[Data excerpts]
--------------------------------------------------
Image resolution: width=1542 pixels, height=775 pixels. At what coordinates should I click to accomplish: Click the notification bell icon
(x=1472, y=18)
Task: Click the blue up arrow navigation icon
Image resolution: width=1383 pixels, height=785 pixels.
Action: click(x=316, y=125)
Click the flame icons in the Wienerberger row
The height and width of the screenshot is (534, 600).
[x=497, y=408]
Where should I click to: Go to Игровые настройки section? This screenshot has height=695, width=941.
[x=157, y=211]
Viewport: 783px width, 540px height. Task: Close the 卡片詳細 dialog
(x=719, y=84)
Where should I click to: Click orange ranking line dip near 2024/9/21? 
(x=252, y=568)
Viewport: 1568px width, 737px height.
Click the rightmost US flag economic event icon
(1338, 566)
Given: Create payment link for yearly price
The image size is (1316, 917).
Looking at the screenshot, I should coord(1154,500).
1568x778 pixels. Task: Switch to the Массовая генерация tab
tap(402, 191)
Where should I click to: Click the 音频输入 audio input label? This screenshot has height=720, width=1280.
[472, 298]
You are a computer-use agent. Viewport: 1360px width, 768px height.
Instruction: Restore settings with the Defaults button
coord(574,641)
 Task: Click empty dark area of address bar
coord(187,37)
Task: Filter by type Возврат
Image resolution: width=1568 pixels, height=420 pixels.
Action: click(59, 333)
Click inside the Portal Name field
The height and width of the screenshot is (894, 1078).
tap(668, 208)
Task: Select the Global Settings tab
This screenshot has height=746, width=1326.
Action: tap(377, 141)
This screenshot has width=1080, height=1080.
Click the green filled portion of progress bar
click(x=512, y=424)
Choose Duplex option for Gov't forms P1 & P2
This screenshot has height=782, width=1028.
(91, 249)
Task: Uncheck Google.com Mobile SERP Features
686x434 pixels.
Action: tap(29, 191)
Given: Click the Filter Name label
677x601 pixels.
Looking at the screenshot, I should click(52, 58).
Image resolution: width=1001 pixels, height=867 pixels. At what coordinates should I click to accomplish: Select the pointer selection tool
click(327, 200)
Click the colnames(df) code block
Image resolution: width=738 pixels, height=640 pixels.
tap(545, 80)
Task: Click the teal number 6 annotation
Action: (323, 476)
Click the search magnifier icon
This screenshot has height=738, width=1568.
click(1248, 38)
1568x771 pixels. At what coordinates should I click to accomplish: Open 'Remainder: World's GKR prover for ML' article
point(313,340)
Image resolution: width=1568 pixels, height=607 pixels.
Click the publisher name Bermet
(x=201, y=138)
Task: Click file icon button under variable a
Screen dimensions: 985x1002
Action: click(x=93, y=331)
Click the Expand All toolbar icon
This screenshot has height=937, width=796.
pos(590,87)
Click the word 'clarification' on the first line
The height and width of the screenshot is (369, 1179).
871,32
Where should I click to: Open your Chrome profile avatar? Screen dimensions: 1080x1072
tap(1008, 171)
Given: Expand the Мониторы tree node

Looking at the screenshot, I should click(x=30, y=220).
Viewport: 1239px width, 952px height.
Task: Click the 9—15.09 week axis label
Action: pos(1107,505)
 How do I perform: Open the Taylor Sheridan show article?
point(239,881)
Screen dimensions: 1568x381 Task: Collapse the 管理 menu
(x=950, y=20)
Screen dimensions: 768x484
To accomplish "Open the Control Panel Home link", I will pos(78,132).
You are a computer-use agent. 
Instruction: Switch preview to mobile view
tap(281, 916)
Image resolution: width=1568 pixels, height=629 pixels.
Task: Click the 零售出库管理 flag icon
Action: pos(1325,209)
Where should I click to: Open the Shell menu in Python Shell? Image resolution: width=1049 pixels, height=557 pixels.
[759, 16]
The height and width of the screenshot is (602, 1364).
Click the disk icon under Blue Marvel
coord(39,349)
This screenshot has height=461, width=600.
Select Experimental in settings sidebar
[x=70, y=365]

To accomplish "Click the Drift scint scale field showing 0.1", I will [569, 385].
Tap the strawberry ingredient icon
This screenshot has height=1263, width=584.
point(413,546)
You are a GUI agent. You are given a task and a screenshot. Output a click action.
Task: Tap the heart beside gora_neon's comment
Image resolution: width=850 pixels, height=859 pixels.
--------------------------------------------------
[Task item]:
Restate the records, all of them, precisely as written.

[Completed exercise]:
Image resolution: width=1542 pixels, height=775 pixels. At what coordinates should I click to accomplish: Click the notification bell icon
(x=1472, y=18)
Task: Click the blue up arrow navigation icon
Image resolution: width=1383 pixels, height=785 pixels.
Action: click(x=316, y=125)
Click the flame icons in the Wienerberger row
The height and width of the screenshot is (534, 600).
[x=497, y=408]
Where should I click to: Go to Игровые настройки section? This screenshot has height=695, width=941.
[x=157, y=211]
Viewport: 783px width, 540px height. Task: Close the 卡片詳細 dialog
(x=719, y=84)
Where should I click to: Click orange ranking line dip near 2024/9/21? 
(x=252, y=568)
Viewport: 1568px width, 737px height.
Click the rightmost US flag economic event icon
(1338, 566)
Given: Create payment link for yearly price
The image size is (1316, 917).
Looking at the screenshot, I should coord(1154,500).
1568x778 pixels. Task: Switch to the Массовая генерация tab
tap(402, 191)
Where should I click to: Click the 音频输入 audio input label? This screenshot has height=720, width=1280.
[472, 298]
You are a computer-use agent. Viewport: 1360px width, 768px height.
Instruction: Restore settings with the Defaults button
coord(574,641)
 Task: Click empty dark area of address bar
coord(187,37)
Task: Filter by type Возврат
Image resolution: width=1568 pixels, height=420 pixels.
Action: click(59, 333)
Click inside the Portal Name field
The height and width of the screenshot is (894, 1078).
tap(668, 208)
Task: Select the Global Settings tab
This screenshot has height=746, width=1326.
Action: tap(377, 141)
This screenshot has width=1080, height=1080.
Click the green filled portion of progress bar
click(x=512, y=424)
Choose Duplex option for Gov't forms P1 & P2
This screenshot has height=782, width=1028.
(91, 249)
Task: Uncheck Google.com Mobile SERP Features
686x434 pixels.
Action: tap(29, 191)
Given: Click the Filter Name label
677x601 pixels.
Looking at the screenshot, I should click(52, 58).
Image resolution: width=1001 pixels, height=867 pixels. At what coordinates should I click to accomplish: Select the pointer selection tool
click(327, 200)
Click the colnames(df) code block
Image resolution: width=738 pixels, height=640 pixels.
tap(545, 80)
Task: Click the teal number 6 annotation
Action: (323, 476)
Click the search magnifier icon
This screenshot has height=738, width=1568.
click(1248, 38)
1568x771 pixels. At what coordinates should I click to accomplish: Open 'Remainder: World's GKR prover for ML' article
point(313,340)
Image resolution: width=1568 pixels, height=607 pixels.
Click the publisher name Bermet
(x=201, y=138)
Task: Click file icon button under variable a
Screen dimensions: 985x1002
Action: click(x=93, y=331)
Click the Expand All toolbar icon
This screenshot has height=937, width=796.
pos(590,87)
Click the word 'clarification' on the first line
The height and width of the screenshot is (369, 1179).
871,32
Where should I click to: Open your Chrome profile avatar? Screen dimensions: 1080x1072
tap(1008, 171)
Given: Expand the Мониторы tree node

Looking at the screenshot, I should click(x=30, y=220).
Viewport: 1239px width, 952px height.
Task: Click the 9—15.09 week axis label
Action: pos(1107,505)
 How do I perform: Open the Taylor Sheridan show article?
point(239,881)
Screen dimensions: 1568x381 Task: Collapse the 管理 menu
(x=950, y=20)
Screen dimensions: 768x484
To accomplish "Open the Control Panel Home link", I will pos(78,132).
You are a computer-use agent. 
Instruction: Switch preview to mobile view
tap(281, 916)
Image resolution: width=1568 pixels, height=629 pixels.
Task: Click the 零售出库管理 flag icon
Action: pos(1325,209)
Where should I click to: Open the Shell menu in Python Shell? Image resolution: width=1049 pixels, height=557 pixels.
[759, 16]
The height and width of the screenshot is (602, 1364).
Click the disk icon under Blue Marvel
coord(39,349)
This screenshot has height=461, width=600.
Select Experimental in settings sidebar
[x=70, y=365]

To accomplish "Click the Drift scint scale field showing 0.1", I will [569, 385].
Tap the strawberry ingredient icon
This screenshot has height=1263, width=584.
point(413,546)
You are a GUI agent. You are given a task and a screenshot. Output a click action.
Task: Tap the heart beside gora_neon's comment
Image resolution: width=850 pixels, height=859 pixels.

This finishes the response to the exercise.